Children's Scattered Homes

From the early 1900s, workhouse children were placed in a number of houses around the west side of the town known as scattered homes. In each home, a group of children lived under the care of houseparents. The children helped with running of the home and attended local schools. The locations of the homes included 95 St Michael's Road, 15 Colwyn Road, 1 Adelaide Terrace, Leicester Road; 43 Semilong Road, and 21 Marriott Road, all of which still survive as residential properties.

Northampton former scattered home at 1 Adelaide Terrace, 2013.
© Peter Higginbotham.

A Receiving Home for new admissions to the homes was located at 2 Watkin Terrace, Bailiff Street, Northampton.

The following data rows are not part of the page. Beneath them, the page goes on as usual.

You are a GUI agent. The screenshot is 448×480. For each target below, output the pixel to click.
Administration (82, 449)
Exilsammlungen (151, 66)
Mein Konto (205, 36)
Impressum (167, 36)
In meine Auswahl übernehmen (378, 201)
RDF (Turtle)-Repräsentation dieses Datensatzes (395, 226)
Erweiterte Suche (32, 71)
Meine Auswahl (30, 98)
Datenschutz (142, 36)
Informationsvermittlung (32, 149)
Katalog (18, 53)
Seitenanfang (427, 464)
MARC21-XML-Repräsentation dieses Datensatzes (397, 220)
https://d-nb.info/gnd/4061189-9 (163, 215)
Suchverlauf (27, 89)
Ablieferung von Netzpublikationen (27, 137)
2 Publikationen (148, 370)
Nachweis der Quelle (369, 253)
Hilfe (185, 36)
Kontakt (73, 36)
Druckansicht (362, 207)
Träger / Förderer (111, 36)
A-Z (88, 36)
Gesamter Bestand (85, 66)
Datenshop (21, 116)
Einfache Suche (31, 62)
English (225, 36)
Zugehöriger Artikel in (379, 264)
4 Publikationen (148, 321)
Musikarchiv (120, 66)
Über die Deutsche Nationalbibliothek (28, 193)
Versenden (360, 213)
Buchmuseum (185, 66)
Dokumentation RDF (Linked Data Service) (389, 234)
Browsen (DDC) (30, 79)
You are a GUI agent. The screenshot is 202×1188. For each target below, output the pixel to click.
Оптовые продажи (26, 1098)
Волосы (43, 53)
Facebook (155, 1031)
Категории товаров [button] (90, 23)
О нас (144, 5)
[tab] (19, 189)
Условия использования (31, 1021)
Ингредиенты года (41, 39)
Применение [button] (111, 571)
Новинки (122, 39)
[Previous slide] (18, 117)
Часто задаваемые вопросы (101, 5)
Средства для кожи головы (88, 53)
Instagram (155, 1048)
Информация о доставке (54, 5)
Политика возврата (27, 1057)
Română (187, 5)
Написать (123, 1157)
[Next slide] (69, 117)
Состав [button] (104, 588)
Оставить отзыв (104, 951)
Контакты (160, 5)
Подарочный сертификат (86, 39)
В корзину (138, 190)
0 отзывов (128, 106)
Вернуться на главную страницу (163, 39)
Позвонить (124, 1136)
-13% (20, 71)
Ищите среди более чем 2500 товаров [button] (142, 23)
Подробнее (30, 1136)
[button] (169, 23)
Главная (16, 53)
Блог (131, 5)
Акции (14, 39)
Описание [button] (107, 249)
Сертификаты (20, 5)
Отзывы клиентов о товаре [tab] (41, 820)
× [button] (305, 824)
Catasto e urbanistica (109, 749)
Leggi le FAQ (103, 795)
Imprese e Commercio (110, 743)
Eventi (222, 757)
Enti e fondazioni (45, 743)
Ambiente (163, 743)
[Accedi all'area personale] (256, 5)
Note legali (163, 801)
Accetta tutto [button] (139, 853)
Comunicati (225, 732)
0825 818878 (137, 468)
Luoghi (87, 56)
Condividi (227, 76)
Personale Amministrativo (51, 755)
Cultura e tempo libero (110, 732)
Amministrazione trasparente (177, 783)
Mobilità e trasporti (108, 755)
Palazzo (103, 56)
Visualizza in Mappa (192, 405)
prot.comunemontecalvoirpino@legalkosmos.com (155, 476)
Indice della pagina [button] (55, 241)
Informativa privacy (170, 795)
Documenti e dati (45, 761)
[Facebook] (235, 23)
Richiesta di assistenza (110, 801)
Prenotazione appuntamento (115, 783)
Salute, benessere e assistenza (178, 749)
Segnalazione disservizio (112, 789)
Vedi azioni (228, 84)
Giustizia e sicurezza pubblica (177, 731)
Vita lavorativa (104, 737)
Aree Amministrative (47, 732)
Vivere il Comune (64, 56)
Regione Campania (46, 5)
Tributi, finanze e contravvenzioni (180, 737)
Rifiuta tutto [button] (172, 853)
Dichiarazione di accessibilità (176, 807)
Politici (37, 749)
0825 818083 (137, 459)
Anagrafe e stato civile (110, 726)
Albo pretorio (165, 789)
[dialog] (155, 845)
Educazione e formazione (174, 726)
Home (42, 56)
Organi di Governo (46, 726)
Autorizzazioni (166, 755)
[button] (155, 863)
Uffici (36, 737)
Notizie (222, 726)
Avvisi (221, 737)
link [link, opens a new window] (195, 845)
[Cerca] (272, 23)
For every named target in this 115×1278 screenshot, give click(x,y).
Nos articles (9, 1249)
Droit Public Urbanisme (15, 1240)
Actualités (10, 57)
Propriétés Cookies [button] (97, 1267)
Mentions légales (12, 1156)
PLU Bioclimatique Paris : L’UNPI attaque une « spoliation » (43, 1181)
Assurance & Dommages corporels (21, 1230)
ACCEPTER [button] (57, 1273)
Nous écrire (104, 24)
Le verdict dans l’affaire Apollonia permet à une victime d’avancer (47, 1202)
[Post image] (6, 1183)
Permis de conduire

Northampton former Receiving Home at 2 Watkin Terrace, 2013.
© Peter Higginbotham.

Staff

Inmates

Records

Note: many repositories impose a closure period of up to 100 years for records identifying individuals. Before travelling a long distance, always check that the records you want to consult will be available.

  • Northamptonshire Record Office, Wootton Hall Park, Northampton, Northants, NN4 8BQ. A wide variety of records survive including: Guardians' minutes (1836-9, 1863-1930); Births register (1893-1912); Deaths register (1893-1914); Admissions and discharges (1907-8, 1911-31); etc.